I have enough trouble recognising humans I’ve known for a long while – there’s a medical name for extremes of this, but Sarah puts it down to my increasingly childlike personality and basic stupidity. Sometimes I don’t recognise her on purpose, as a form of counter measure. Recognising sheep however is on a whole different scale, especially when they have names.

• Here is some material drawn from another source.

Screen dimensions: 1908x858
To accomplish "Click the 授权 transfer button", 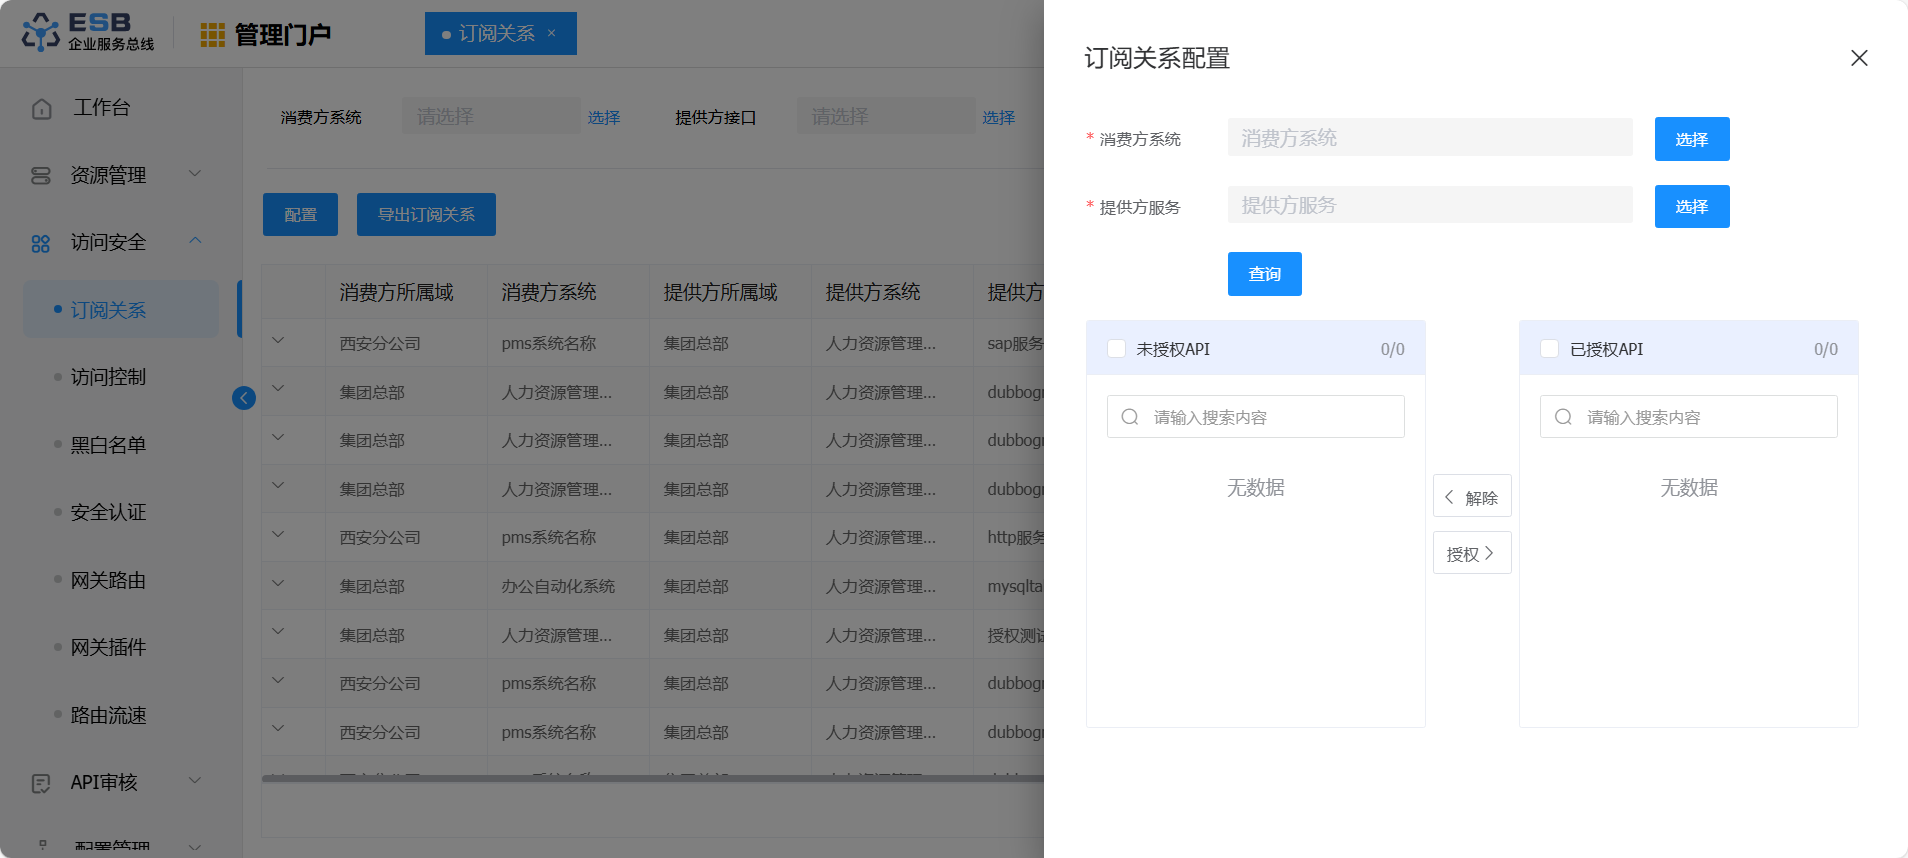I will pos(1471,553).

I can just about recognise them by type, when they have wool on – the small multi-coloured ones are the Shetlands and they jump a lot; the small square ones are the Shetland/South Down crosses; the blocky ones with wool like a bath mat are South Downs; the big fat ones are Romneys; and I think there’s one with a black face who’s a Suffolk. Not sure about the others. Trouble is they all have names. Sarah knows them all – by name and face. I don’t. And when they were sheared – as a couple of weeks ago – they all look even more alike. So when one was clearly in distress – kneeling down, wouldn’t eat – I knew I was in for trouble. ‘Who is it?’ demanded Sarah. ‘I’m not sure’ I said feebly. ‘Milly? Andy? They’re all hard to tell apart with no wool on.’ ‘We haven’t got a sheep called Andy. Oh hell, I suppose I’ll have to go and look myself.’ Well, she had to anyway because Sarah’s the family vet, with a huge box full of instruments, drugs, needles and heaven knows what else. All she needs is a stethoscope and a white coat and she’d fool anyone in a hospital.
It turned out that even Sarah wasn’t sure which one it was – although it was either Milly or Molly (but not Mandy and not Peter because he’s a boy and that’s obvious, even with no balls). So ha bloody ha! And Milly/Molly had definite foot trouble. So Sarah – who is smaller than a sheep – upended the fat 10 stone animal and deftly got to work on the injured foot while I had to sit on her (the sheep, not Sarah. I never get to do that). I winced and groaned in pain as she dug away at overgrown nail and cleaned out the infection, and she shouted at me for being a wimp. A quick spray of something blue and a massive jab of antibiotics and that was it. But I’m thinking of calling the real vet anyway because I’m worried the sheep (who turned out to be Molly) might need counselling after all the trauma.
Almost immediately, one of the new chickens escaped. It was dusk. We were looking forward to an early night (we always look forward to an early night – 9pm is late for us). The chicks are now about 8 weeks old so they look just like very small chickens and they squeak. Having let them out of their nursery coop, they mingled happily with the grown-ups during the day but one of them was unsure exactly where to go now that night was falling (in the caravan you idiot, with the others). So while the rest of the flock all put themselves to bed we tried to guide the lost chick into the caravan. She was having none of this – preferring to have hysterics and shoot right out of the pen into the pig run.
Now, it’s hard enough catching a full sized chicken when it’s penned in. Catching a pint sized chick, in the dusk, in the brambles and bracken along the hedge, is positively Sisyphean. Twice we almost gave her up to the night and the foxes, and then we’d hear a squeak somewhere further along. Sarah did catch her while I hung about being useless with a net. She was lodged in the middle of our largest log pile over which we had both clambered several times, so it was a miracle we didn’t find scrambled chicken. Back into the caravan she went, and off to bed we went. And she doesn’t even have a name! She’d better be a brilliant layer.